The Red Rock ore body is the sole occurrence of hematite listed in the authoritative Geology and Mineral Resources of Manitoba, published by the Department of Mines and Natural Resources. It was the only place within a reasonable distance where the Indians could quarry the raw material they needed for cosmetics. To prepare the crude rouge, they crushed and pulverized chunks of red iron oxide with stone clubs.
When making up his consignment of trade goods in April 1738, La Verendrye bought from the Magasin du Roi in Quebec, ten pounds of Vermilion for barter to the Indians. The vermilion, imported from France, cost him 55 livres. In 1752, Saint Pierre, La Verendrye's successor, shipped three pounds of vermilion to the outpost at Bull's Head.  Apparently the Indians preferred the fine French rouge to their own coarse local product.
For nearly a century and a half after young La Verendrye's examination of Red Rock, the white man did nothing to develop and exploit the mine. At what date in the modern era prospectors first staked the iron ore deposits on Black Island is difficult to determine because the files of the original recordings are no longer available.
1. Journals and Letters of Pierre Gaultier de Varennes de la Verendrye and his sons, Champlain Society, L. J. Burpee, (Toronto, 1927), p. 357.
2. The Indians did not know how to smelt or reduce the iron ore to the metallic form but probably made bracelets by stringing small pieces of hematite on animal sinews or plant roots.
3. Personal communication, Reverend Antoine Champagne to the author, October 8, 1970.

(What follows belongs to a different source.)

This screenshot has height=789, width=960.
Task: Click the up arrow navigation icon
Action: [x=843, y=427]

4. Les La Verendrye et le Poste de l'Ouest, Antoine Champagne, C.R.I.C., (Quebec, 1968), p. 136, n. 9.
5. The Hematite on Black Island, G. M. Brownell and A. E. Kliske, Transactions, C.I.M.M., 1945, p. 291.
6. Encyclopedia Canadiana, v. 9, (Ottawa, 1962), p. 182.

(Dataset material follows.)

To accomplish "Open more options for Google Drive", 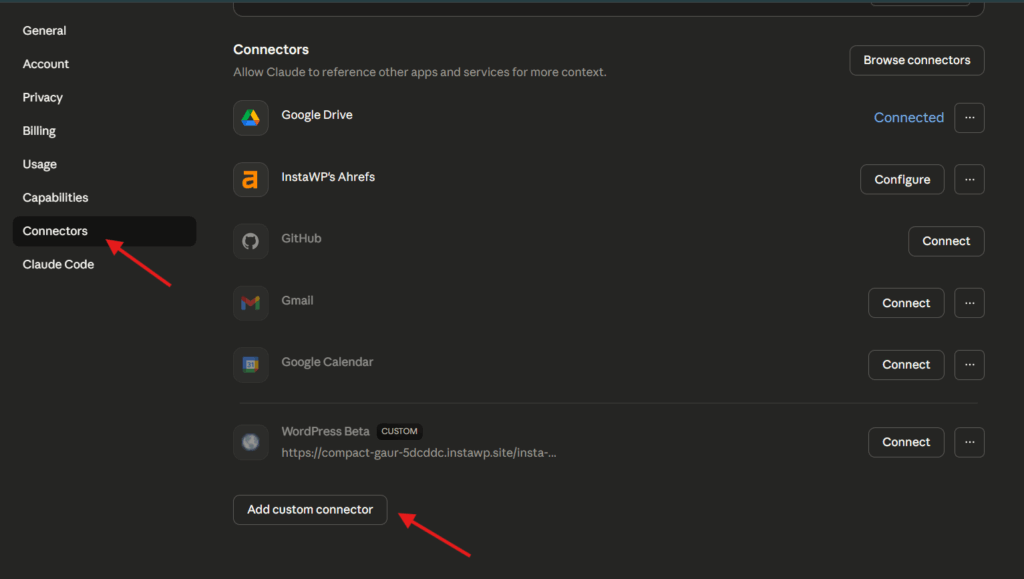I will [x=969, y=117].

7. A History of American Mining, T. A. Rickard, (New York, 1932), p. 1.
8. Indians of Canada, Diamond Jenness, (Ottawa, 1955), 3rd edition, p. 33.
9. Travels and Adventures - 1760-66, Alexander Henry, (New York, 1807), ed. by M. M. Quaife, (Chicago, 1921), p. 239 et seq.
George F. Reynolds, Winnipeg, a retired mining engineer, has a summer home at the pioneer lumbering settlement of Manigotogan on the east shore of Lake Winnipeg opposite Black Island.
The foregoing article is the introductory portion of a paper on the Black Island iron and the Red Rock deposit. In subsequent chapters, Mr. Reynolds traces the course of staking, surveying, and drilling; professional reports, registration of claims, and periodic but fruitless operations to bring the deposit into commercial production in the 19th and 20th centuries.
Mr. Reynolds concludes as follows: “The central block of claims was abandoned in July 1949, and on February 28, 1963, the two original Proudfoot locations reverted to the Crown under the provisions of the Mining Royalty and Tax Act, thus bringing to a close the history of the deposit of red iron ore which had first been seen by Louis-Joseph La Verendrye in 1739, some 224 years before. The Government of Manitoba has proposed establishing a Wilderness Park on Black Island, Hecla and adjacent islands, and the iron formations will undoubtedly be withdrawn permanently from staking. It is to be hoped that a cairn will be erected to mark the site of Manitoba's first mine.”